Monday, June 18, 2007

Is Your Dream Custom Home Out of Reach? Not Today!

When the average American thinks about a custom home he thinks of finding a builder and perhaps an architect who take his dreams and convert them into the home of his dreams. Always the fly in the ointment is cost. Can the average American afford the luxury of a custom designed home?
The answer is in today’s technology there are five ways you can afford a custom home. By way of introduction, however, let us point out that the last time you bought a washing machine or a refrigerator it wasn’t dumped in parts in your driveway for you to assemble. It was assembled ready for use under controlled conditions inside a factory. And, that is the way homes should be built - - and are being built increasingly - - today. Automated Builder magazine estimates that well over 90% of all homes built in the U.S. are produced in part or completely inside factories. Let’s look at the possibilities:

  • Modular Home Manufacturers. Today there are about 200 residential modular home manufacturers in the United States. They make home sections in a factory which are 95% complete when they go out the factory door. Virtually any home you can dream up from a Santa Fe adobe to a Colonial multi-story can be produced in modular factories. These homes are considered the highest quality we build and the strongest we build. They can be customized by varying the size of the home’s sections and by stacking these sections about like a child would build with blocks. You can plan your dream and then contact the factory and/or their builder/dealers in the local area and they’ll tell you how it can be done. Last year modular factories turned out over 166,000 homes.

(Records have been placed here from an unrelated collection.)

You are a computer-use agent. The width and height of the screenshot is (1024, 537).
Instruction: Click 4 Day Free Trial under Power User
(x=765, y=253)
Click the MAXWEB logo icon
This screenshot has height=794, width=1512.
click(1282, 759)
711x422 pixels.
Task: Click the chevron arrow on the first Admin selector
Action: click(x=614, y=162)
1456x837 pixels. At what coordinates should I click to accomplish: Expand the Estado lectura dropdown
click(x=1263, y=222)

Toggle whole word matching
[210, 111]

  • HUD-Code Home Manufacturers. This is what we use to call the mobile home industry. Today they call themselves the manufactured home industry. Inside the housing industry we call it the HUD-Code industry because this is the only segment of U.S. housing that builds to a building code put together by the U.S. Department of Housing and Urban Development. These homes are also built in a factory. Erase from your mind the image of the old single section tin box set on concrete blocks in a rural area with a rusting car out in front. Those days are history. Today the HUD-Code industry can build about anything you want to design, and they too can stack their units into beautiful two-story homes. The big advantage with a HUD-Code home is that this industry prides themselves on being nickel squeezers and they can keep the cost of any kind of a custom home at rock-bottom, and they know how to do it. Again, visit the factories and/or their builder/dealers and find out what can be done and how the model you pick out can be customized to your specific desires. There are around 90 headquarters for HUD-Code home companies across the U.S. and they operate over 350 factories. What’s more, most of the large companies in this field also build modulars. Last year the HUD-Code companies built 192,000 houses.

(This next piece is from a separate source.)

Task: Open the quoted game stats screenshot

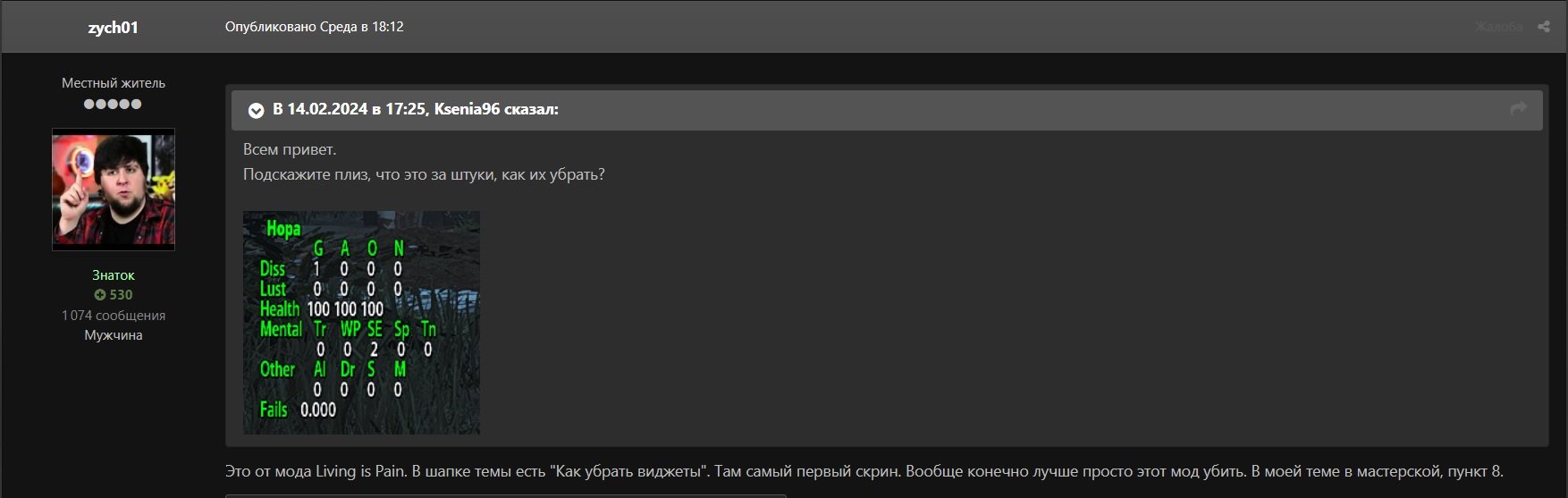Action: click(x=361, y=323)
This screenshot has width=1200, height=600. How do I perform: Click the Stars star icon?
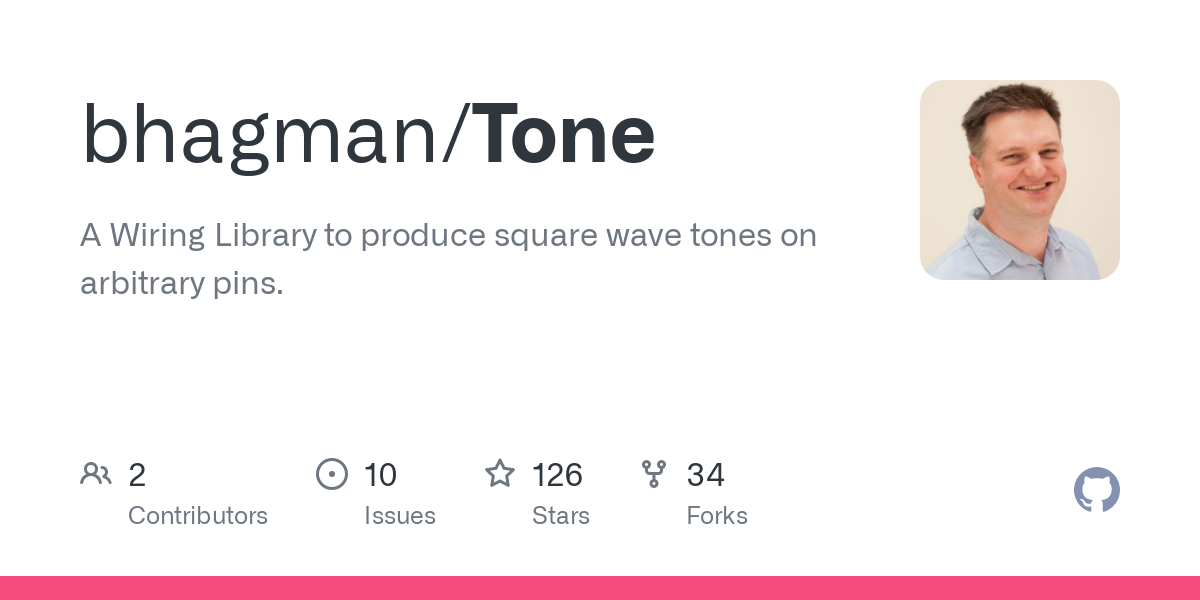[500, 473]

  • Production Builders. Production builders are what has evolved out of what we used to call stick-builders. Today, there really aren’t any pure stick-builders left except those who spend year to year and a half building a mansion for someone. However, virtually all of the average builders in the United States, including some of the giants like Pulte, Centex and K&B, use components in their construction of site-built homes. Because they do use components, that is major house parts such as floor trusses, wall panels and roof trusses, their homes can be customized to your specific desires. In fact, some of the larger firms have even gone into in-plant production of their own components and this apparently is going to be the wave of the future. We estimate about 7,500 large production builders in the United States and last year they built 984,000 homes.

  • The Panelized Home Manufacturers. All panelizers specialize in custom homes. The days when they use to publish a catalog and tell you that you could have anything you wanted as long as it was in that catalog are long gone. Most large panelizers have literally legions of home designers sitting at computer terminals customizing homes to meet their customers’ desires. We estimate about 3,500 panelizers across the U.S. (which includes some of the major big-box stores handling building materials) and last year they produced 877,000 houses.

  • The Component Manufacturers. These are independent companies which operate inside factories and make major house parts, such as roof trusses, floor trusses and wall panels primarily for production builders. However, a growing number of these component manufacturers (which you can probably find in the Yellow Pages under the word trusses or roof trusses) will work directly with consumer buyers. Those that won’t will still meet with you but will refer you to one or more builders to actually erect the components they make - - unless you happen to be a carpenter yourself. This is probably one of the most over-looked arenas for getting a custom home in America. These people design all of their components on computers which quite literally do not allow engineering mistakes to occur. Therefore, you are assured up front, as you are with all factory builders, that what you’re buying is going to be peak quality and meet all local and regional building codes. There are about 2,200 independent component manufacturers in the United States. We don’t estimate the number of homes they build because most of what they build in the plant are erected in the field by production builders.